Contextual Embedding
Contextual Embeddings - Simple Summary
What Are They?
Word representations that change based on context, unlike static embeddings where each word has a fixed vector.
Example: “bank” gets different embeddings in:
- “river bank” (geographic)
- “savings bank” (financial)
Where Are They Created?
Inside the self-attention mechanism of transformer layers.
How Do They Work?
The Process:
- Static embeddings (from lookup table) + positional encoding
- Self-attention calculates how much each word should “pay attention” to others
- Mix embeddings based on attention weights → Contextual embeddings
The Formula:
For each token i:
contextual_embedding[i] = Σ(attention_weight[i,j] × value_embedding[j])
j=0 to sequence_length
Key insight: Each token’s final embedding is a weighted sum of ALL tokens in the sequence (including itself).
Current Usage in LLMs
Modern Models:
- GPT-4, Claude, etc.: Use 100+ transformer layers
- Each layer creates more sophisticated contextual embeddings
- Context windows: Up to 2M+ tokens
- Multi-head attention: Captures different relationship types
Architecture:
- GPT: Causal (masked) self-attention
- BERT: Bidirectional self-attention
- T5: Encoder-decoder attention
Why Important?
- Polysemy: Same word, different meanings
- Context understanding: “bank” near “river” vs “loan”
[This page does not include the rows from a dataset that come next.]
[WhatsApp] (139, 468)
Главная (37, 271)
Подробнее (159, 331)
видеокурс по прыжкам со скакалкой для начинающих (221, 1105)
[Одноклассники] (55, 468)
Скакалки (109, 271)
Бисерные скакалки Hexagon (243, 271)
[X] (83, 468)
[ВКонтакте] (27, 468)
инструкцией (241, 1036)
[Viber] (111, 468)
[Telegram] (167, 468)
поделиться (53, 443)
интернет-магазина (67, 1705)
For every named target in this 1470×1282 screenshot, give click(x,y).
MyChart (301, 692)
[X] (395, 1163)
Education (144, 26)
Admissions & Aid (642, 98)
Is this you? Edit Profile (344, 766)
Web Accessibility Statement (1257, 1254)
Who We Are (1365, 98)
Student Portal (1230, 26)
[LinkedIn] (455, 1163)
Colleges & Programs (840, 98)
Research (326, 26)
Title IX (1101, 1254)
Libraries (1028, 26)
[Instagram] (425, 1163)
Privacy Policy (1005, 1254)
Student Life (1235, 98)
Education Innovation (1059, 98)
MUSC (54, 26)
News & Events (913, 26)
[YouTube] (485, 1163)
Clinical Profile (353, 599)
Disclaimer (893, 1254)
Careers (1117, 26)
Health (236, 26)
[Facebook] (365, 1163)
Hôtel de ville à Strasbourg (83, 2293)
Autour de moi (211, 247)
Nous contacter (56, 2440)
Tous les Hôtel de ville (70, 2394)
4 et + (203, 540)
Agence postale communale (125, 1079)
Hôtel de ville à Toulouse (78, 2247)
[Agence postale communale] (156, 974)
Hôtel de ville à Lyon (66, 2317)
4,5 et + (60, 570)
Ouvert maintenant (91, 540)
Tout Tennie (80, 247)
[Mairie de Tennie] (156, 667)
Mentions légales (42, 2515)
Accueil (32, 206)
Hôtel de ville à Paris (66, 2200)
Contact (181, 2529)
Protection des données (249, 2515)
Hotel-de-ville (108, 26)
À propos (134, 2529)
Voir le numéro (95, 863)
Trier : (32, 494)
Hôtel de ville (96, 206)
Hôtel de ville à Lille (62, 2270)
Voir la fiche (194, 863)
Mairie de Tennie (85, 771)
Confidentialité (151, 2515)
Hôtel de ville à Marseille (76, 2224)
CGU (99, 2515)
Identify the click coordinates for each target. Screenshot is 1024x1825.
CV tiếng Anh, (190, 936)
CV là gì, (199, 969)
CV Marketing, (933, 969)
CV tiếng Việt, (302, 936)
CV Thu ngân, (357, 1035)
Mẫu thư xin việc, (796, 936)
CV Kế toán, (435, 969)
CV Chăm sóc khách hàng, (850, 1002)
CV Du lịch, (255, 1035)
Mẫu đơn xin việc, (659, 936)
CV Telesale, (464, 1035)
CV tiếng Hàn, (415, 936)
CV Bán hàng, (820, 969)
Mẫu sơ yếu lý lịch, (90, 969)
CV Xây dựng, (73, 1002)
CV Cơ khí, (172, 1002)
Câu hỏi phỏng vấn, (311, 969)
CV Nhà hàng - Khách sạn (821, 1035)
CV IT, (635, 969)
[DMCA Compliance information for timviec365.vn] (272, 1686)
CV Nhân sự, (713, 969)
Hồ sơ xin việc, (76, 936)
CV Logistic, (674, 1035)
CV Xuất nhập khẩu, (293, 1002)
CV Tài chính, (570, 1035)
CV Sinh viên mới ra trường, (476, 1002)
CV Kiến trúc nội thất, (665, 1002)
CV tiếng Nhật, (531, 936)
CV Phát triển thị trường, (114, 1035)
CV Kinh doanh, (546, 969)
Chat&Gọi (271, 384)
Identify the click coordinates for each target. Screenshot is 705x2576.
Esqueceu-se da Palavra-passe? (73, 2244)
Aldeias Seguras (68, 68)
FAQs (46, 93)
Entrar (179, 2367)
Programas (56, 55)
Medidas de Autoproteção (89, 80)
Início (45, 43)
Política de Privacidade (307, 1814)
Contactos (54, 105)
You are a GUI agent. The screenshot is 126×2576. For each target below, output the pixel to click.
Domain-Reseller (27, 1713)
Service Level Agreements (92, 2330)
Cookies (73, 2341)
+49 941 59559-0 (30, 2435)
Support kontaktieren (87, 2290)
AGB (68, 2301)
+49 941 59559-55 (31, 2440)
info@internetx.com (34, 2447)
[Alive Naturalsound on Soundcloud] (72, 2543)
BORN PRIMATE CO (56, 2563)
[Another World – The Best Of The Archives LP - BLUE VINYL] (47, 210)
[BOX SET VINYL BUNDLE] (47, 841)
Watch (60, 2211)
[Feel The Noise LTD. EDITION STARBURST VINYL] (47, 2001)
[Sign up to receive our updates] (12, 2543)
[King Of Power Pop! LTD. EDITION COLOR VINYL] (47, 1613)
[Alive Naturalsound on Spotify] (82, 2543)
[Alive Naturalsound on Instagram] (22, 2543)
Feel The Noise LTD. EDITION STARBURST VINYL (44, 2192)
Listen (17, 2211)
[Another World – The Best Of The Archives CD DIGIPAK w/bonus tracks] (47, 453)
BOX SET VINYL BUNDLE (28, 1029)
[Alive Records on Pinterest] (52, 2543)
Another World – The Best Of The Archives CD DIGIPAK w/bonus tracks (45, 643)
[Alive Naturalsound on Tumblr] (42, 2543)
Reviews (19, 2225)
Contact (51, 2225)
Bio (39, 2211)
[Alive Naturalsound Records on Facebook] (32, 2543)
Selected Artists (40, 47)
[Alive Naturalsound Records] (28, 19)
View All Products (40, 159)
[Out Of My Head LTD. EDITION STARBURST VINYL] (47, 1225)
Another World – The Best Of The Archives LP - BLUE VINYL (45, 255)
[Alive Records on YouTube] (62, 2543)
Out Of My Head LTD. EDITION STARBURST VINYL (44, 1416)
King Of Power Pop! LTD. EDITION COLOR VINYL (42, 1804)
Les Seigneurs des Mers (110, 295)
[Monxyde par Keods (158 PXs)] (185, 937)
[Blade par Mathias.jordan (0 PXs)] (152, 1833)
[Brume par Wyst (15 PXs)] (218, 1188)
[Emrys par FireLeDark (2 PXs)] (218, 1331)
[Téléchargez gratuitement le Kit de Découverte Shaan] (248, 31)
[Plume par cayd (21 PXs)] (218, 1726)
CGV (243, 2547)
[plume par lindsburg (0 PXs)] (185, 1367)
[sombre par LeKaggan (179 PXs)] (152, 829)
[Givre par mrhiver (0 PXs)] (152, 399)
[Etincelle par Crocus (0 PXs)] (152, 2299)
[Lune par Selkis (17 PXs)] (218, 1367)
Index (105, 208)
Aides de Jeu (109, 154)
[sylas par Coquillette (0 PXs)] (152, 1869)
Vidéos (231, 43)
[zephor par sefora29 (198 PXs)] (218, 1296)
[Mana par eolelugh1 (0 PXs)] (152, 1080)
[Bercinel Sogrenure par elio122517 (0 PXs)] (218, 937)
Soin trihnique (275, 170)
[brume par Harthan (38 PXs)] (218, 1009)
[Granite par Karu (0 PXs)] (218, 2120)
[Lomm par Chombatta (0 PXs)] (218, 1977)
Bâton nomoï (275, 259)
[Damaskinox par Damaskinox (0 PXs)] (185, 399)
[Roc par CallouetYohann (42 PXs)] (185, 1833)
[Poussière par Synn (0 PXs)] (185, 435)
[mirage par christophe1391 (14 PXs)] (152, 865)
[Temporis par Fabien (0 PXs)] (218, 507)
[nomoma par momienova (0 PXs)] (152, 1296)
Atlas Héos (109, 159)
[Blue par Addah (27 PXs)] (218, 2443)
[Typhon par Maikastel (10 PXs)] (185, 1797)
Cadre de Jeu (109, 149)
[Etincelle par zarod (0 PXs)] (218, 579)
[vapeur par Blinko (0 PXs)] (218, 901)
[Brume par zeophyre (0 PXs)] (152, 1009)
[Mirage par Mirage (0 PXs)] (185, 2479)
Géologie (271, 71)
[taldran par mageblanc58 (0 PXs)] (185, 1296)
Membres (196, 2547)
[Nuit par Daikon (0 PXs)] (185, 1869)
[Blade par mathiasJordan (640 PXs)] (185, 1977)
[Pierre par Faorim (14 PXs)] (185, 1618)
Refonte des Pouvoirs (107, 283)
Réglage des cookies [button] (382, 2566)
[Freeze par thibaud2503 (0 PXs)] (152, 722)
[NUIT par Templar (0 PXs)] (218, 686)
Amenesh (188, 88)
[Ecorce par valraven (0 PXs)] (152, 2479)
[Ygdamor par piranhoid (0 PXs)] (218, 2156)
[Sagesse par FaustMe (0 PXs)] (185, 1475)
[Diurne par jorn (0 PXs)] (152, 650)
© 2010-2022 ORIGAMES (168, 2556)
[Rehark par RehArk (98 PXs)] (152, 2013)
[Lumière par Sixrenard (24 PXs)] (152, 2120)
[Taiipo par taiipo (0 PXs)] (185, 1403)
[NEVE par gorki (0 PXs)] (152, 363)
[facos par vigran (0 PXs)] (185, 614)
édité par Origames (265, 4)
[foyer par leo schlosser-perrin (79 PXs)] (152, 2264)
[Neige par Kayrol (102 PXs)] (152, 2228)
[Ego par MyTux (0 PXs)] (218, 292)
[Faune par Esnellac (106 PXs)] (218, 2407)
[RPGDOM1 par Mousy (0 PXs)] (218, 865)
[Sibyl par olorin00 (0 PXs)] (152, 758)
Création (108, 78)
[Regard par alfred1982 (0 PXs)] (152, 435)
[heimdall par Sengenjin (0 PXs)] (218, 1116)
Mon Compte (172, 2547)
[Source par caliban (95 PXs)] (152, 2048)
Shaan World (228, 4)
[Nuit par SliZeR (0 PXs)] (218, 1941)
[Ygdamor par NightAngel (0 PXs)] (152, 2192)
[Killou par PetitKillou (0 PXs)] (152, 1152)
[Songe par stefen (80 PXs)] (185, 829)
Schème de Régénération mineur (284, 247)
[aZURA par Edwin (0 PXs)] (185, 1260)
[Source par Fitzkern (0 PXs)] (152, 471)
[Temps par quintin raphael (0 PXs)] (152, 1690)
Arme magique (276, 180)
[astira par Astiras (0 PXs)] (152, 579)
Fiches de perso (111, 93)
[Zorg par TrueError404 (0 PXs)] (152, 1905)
- Long-range dependencies: Words can influence each other across long distances
- Foundation of modern NLP: All current LLMs are built on this principle
Key Takeaway
Contextual embeddings aren’t just used in modern LLMs - they ARE what makes modern LLMs work. Every token’s representation dynamically incorporates information from the entire context through self-attention.